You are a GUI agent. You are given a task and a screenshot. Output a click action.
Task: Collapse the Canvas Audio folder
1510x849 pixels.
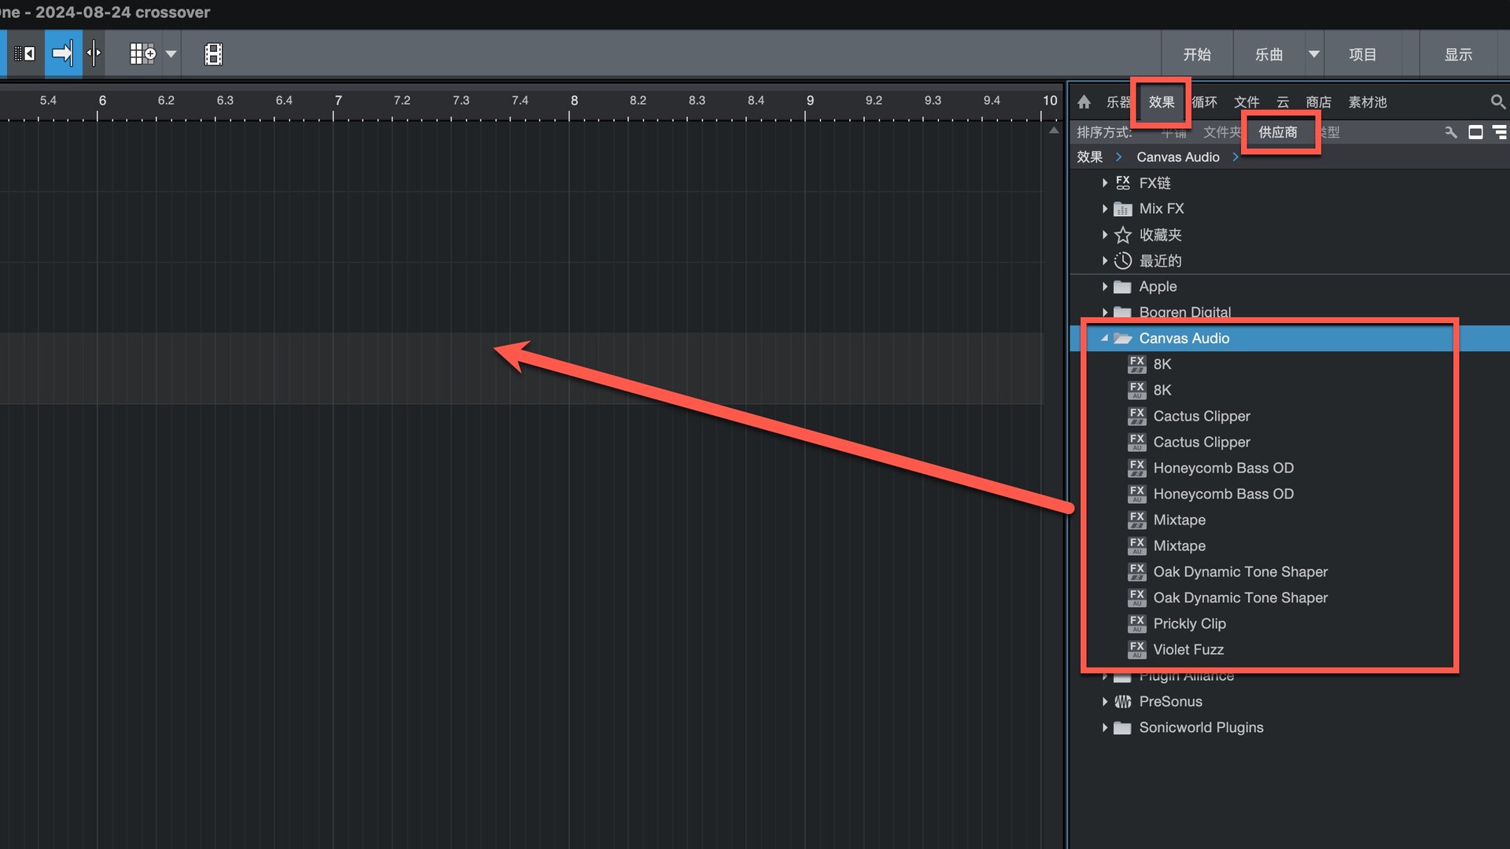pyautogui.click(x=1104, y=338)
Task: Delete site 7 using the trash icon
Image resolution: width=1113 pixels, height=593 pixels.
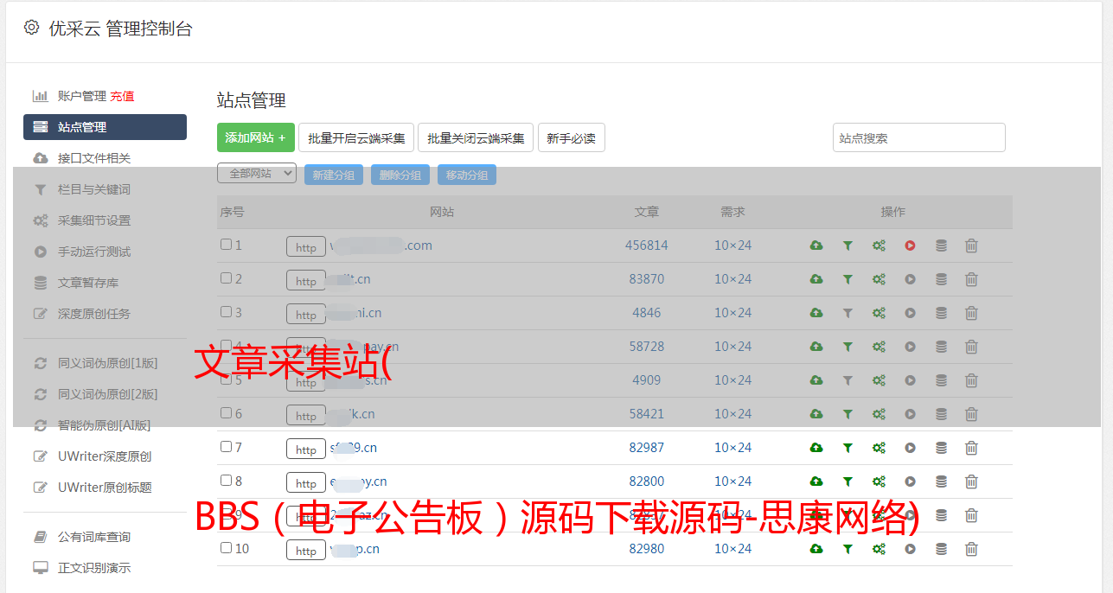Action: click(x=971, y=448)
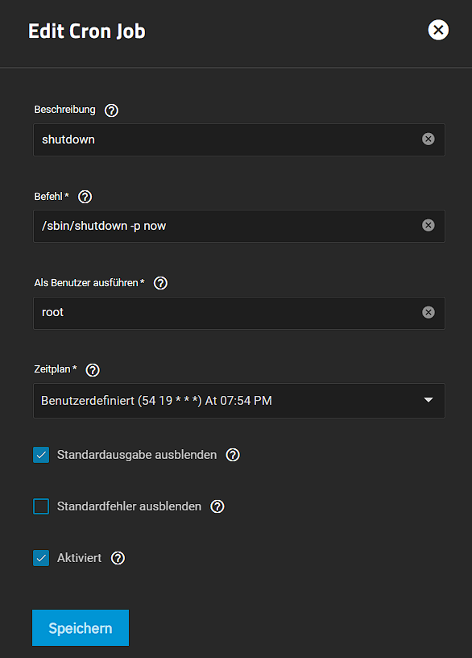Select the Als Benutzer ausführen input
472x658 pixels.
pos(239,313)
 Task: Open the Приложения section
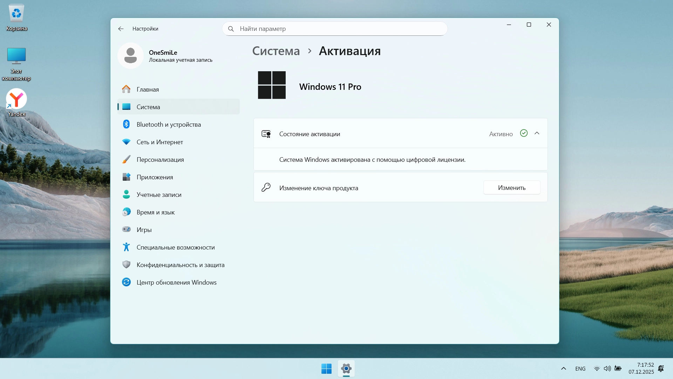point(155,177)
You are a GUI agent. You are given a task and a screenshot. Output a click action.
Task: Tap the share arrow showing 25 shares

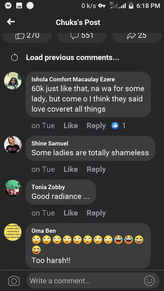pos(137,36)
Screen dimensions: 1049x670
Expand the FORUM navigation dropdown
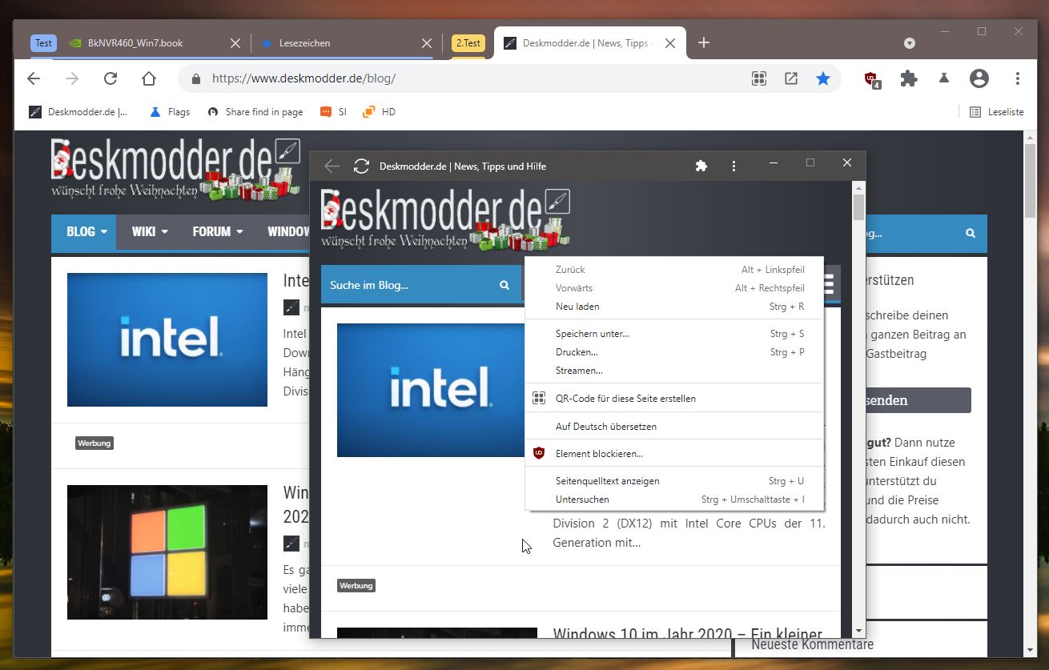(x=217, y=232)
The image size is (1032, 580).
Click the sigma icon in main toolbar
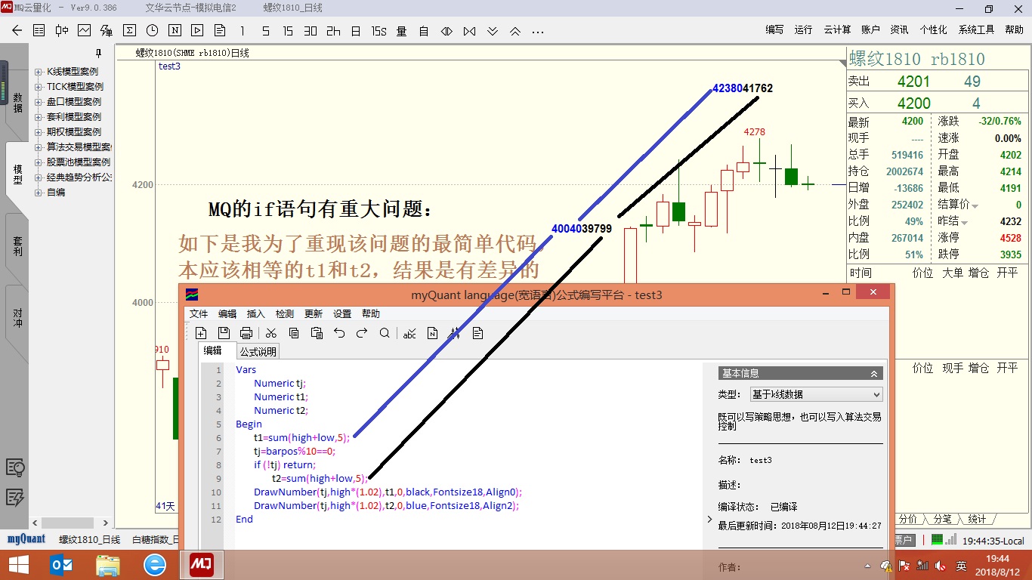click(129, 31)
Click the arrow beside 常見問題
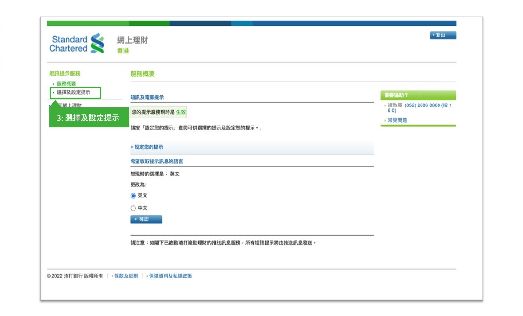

What the exercise asks.
Retype all of the rows above exactly, leaving out the pictures.

Solution to the problem.
You are a GUI agent. You are given a task and a screenshot. Output a click action.
Task: Collapse the Canvas Audio folder
1510x849 pixels.
pyautogui.click(x=1104, y=338)
Task: Delete site 7 using the trash icon
Image resolution: width=1113 pixels, height=593 pixels.
Action: click(x=971, y=448)
Select the Als Benutzer ausführen input
472x658 pixels.
pos(239,313)
 Task: Open the Приложения section
point(155,177)
You are a GUI agent. You are given a task and a screenshot. Output a click action.
Task: Tap the share arrow showing 25 shares

pos(137,36)
Screen dimensions: 1049x670
Expand the FORUM navigation dropdown
(x=217, y=232)
The image size is (1032, 580).
Click the sigma icon in main toolbar
click(129, 31)
Click the arrow beside 常見問題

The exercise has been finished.